To investigate signal transduction pathways of FGF-17 in normoxic or hypoxic hWJ-MSCs, we analyzed the expression of the following proteins related to cell proliferation or survival: phospho-AKT (S473), phospho-ERK1/2 (Thr202/Tyr204), and phospho-STAT3 (Y705). Knockdown of FGF-17 in hypoxic (Fig. 4A, 4B) or nomoxic hWJ-MSCs (Fig. 4E, 4F) decreased expression of phospho-ERK1/2 (Thr202/Tyr204), but had no effect on levels of phospho-AKT (S473) and phospho-STAT3 (Y705).

Treatment of hypoxic (Fig. 4C, 4D) or normoxic hWJ-MSCs (Fig. 4G, 4H) with 500 ng/ml rFGF-17 for 48 h resulted in increased expression of phospho-ERK1/2 (Thr202/Tyr204), whereas phospho-AKT (S473) and phospho-STAT3 (Y705) were not changed. Based on the relationship between high proliferation and expression of FGF-17 from hypoxic hWJ-MSCs at late passages, we investigated whether FGF-17 was associated with senescence of normoxic and hypoxic hWJ-MSCs. However, expression of senescence-related proteins p21, p27, and p53 was not changed in hypoxic hWJ-MSCs transfected with siFGF-17 (Fig. 4A) and treated with rFGF-17 (Fig. 4C) or in normoxic hWJ-MSCs treated with siFGF-17 (Fig. 4E) and transfected with rFGF-17 (Fig. 4G).

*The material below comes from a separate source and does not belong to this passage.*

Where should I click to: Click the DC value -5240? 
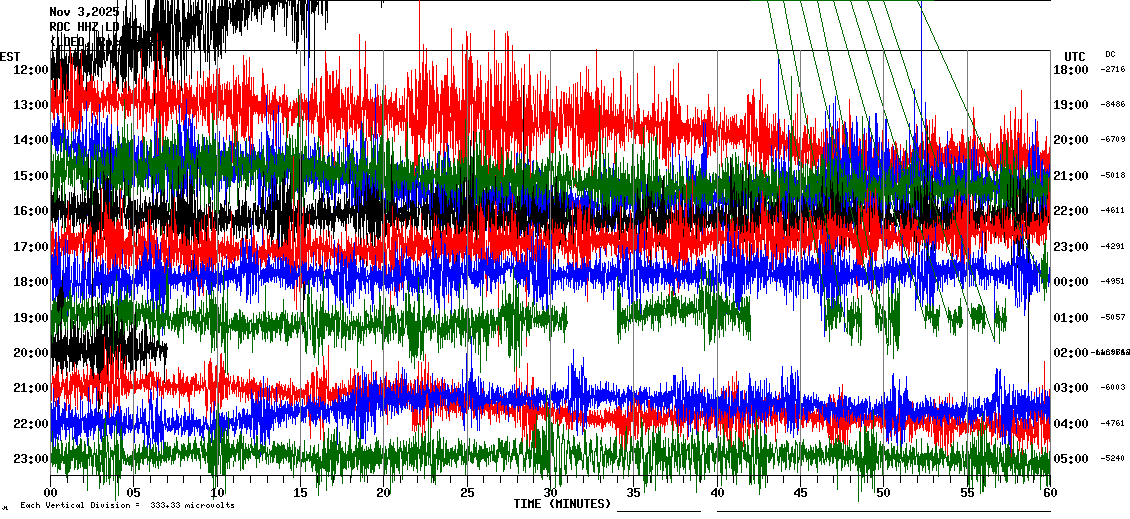pyautogui.click(x=1113, y=459)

To investigate the effect of FGF-17 on phenotypic characterization of hWJ-MSCs, we analyzed phenotype markers of not only hypoxic hWJ-MSCs transfected with siFGF-17 and treated with rFGF-17 (Fig. 5A, 5B) but also normoxic hWJ-MSCs transfected with siFGF-17 and treated with rFGF-17 (Fig. 5C, 5D). Under both conditions, phenotypes were not changed by FGF-17. The increased expression of osteogenesis-related gene ALP, Runx2, and chondrogenesis-related genes Chondroadherin in hypoxic hWJ-MSCs was significantly decreased by knockdown of FGF-17 (Fig. 5E), and expression of Adiponectin and SOX9 was decreased but without significance (Fig. 5E). When rFGF-17 was treated to hypoxic hWJ-MSCs, Chondroadherin was increased (Fig. 5F). When FGF-17 was knocked down in normoxic hWJ-MSCs, expression of adipogenesis-related gene Adiponectin, osteogenesis-related gene Runx2, and chondrogenesis-related genes Chondroadherin were increased, whereas chondrogenesis-related genes SOX9 was decreased (Fig. 5G). Expression of the adipogenesis-related gene adiponectin, osteogenesis-related gene Runx2, and chondrogenesis-related genes chondroadherin and SOX9 was significantly decreased in normoxic hWJ-MSCs treated with rFGF-17 and expression of the osteogenesis-related gene ALP was decreased without significance (Fig. 5H).